Y surge ese momento en el que pasa por tu casa u oficina “el señor de los camotes” y su carrito, ¡clásico!. Aquel silbido penetrante que a algunos nos molesta mucho, y a otros tantos nos remonta a episodios deprimentes de la infancia. Sí, aquel carrito metálico verde azul hoy tiene una connotación distinta; y también, lleva en su cajita plátanos, sólo que en esta ocasión hablaremos únicamente de la magia nutritiva de comer camote, sin albur.

1.-  Cero enfermedades: Este bondadoso tubérculo, es famoso por su alto valor nutritivo. De acuerdo con el Centro Internacional de la Papa (CIP), el camote previene el cáncer de estómago, enfermedades del hígado y desnutrición; las hojas y raíces combaten la leucemia, anemia, presión alta, diabetes y hemorragias. Para tumores en la boca y garganta los expertos recomiendan hacer gárgaras con el líquido proveniente de su cocción.
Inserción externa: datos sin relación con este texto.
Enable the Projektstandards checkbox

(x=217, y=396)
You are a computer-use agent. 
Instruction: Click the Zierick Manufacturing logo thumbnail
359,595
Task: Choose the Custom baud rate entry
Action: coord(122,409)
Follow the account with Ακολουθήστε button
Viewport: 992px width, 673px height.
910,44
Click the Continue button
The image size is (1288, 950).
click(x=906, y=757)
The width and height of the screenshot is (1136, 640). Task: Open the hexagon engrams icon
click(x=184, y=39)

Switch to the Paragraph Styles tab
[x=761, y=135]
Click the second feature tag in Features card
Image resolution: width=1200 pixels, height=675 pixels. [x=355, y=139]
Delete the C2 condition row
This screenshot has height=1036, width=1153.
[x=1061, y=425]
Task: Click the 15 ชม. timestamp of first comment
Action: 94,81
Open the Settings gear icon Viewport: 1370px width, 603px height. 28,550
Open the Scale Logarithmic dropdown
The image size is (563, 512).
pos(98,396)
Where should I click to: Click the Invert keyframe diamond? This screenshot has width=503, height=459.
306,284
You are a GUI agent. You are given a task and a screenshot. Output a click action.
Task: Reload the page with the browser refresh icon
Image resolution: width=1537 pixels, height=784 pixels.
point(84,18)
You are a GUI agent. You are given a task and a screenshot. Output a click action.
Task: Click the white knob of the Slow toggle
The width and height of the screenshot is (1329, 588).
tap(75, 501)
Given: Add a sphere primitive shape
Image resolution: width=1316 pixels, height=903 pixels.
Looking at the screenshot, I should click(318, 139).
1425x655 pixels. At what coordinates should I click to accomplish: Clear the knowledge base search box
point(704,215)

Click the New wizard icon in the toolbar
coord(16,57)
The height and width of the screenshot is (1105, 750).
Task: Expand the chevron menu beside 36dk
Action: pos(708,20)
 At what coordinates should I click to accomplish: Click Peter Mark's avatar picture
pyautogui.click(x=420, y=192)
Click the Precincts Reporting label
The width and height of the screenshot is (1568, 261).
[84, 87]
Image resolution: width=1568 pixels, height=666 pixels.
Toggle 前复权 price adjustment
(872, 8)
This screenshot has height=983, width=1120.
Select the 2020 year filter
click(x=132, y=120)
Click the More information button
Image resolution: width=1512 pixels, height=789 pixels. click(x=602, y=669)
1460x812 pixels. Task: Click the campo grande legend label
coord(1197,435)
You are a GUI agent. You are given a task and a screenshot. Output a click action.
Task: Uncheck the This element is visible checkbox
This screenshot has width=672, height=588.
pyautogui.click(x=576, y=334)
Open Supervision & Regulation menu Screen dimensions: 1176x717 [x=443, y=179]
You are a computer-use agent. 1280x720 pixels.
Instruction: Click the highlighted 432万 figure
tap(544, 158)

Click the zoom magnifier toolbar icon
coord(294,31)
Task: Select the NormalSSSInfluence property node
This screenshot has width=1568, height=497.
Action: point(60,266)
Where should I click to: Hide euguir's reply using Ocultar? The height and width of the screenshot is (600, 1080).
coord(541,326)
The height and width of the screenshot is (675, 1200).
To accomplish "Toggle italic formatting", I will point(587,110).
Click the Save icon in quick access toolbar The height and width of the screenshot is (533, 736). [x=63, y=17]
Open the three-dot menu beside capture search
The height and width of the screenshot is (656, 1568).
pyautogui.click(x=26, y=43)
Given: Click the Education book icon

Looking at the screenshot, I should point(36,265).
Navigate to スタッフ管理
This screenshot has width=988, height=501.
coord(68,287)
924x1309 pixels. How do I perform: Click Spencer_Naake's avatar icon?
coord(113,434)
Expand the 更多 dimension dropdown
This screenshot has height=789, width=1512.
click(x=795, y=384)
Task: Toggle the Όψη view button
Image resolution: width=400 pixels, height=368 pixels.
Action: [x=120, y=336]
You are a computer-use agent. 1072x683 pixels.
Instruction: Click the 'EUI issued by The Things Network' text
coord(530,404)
2.- Cero arrugas, más vitalidad: Dentro de las propiedades curativas está el alto contenido de vitamina A, antioxidantes y beta carotenos, el camote contiene más de éstos últimos que la misma zanahoria; en ese sentido, si lo comes, retrasarás tu senectud, la ceguera nocturna, úlceras en la córnea y desvanecerás progresivamente las manchas en la piel; incluso, el retraso de la pérdida total de la vista. Sólo tienes que comer 6 rebanadas diarias.

3.- Híbrido: Por su sabor y consistencia, el camote se puede consumir con la mayoría de las carnes de res, aves, sopas, purés; a la parrilla, asados o fritos; es perfectamente combinable con casi todos los alimentos de la pirámide nutricional. Entre otras opciones, también sirve para hacer bollos, panes y panqueques para el desayuno. Y, además, ideal para sustituir (en cantidades frecuentes) a la carne, por alto contenido de hierro; ojo, vegetarianos.

Ahora ya sabes algunos beneficios de consumir camote, recuerda que puedes prepararlo de muchas maneras. ¡Aguas!, si lo comes crudo puedes provocar en tu cuerpo exceso de flatulencias y diarrea, y más con cáscara. En México lo consumimos en mayor cantidad en noviembre, por aquello de los platillos típicos de Día de Muertos. Pero, ¿a poco no te gustan más los camotes con leche “Nestlé” de “el señor de los camotes”?. Voy por uno.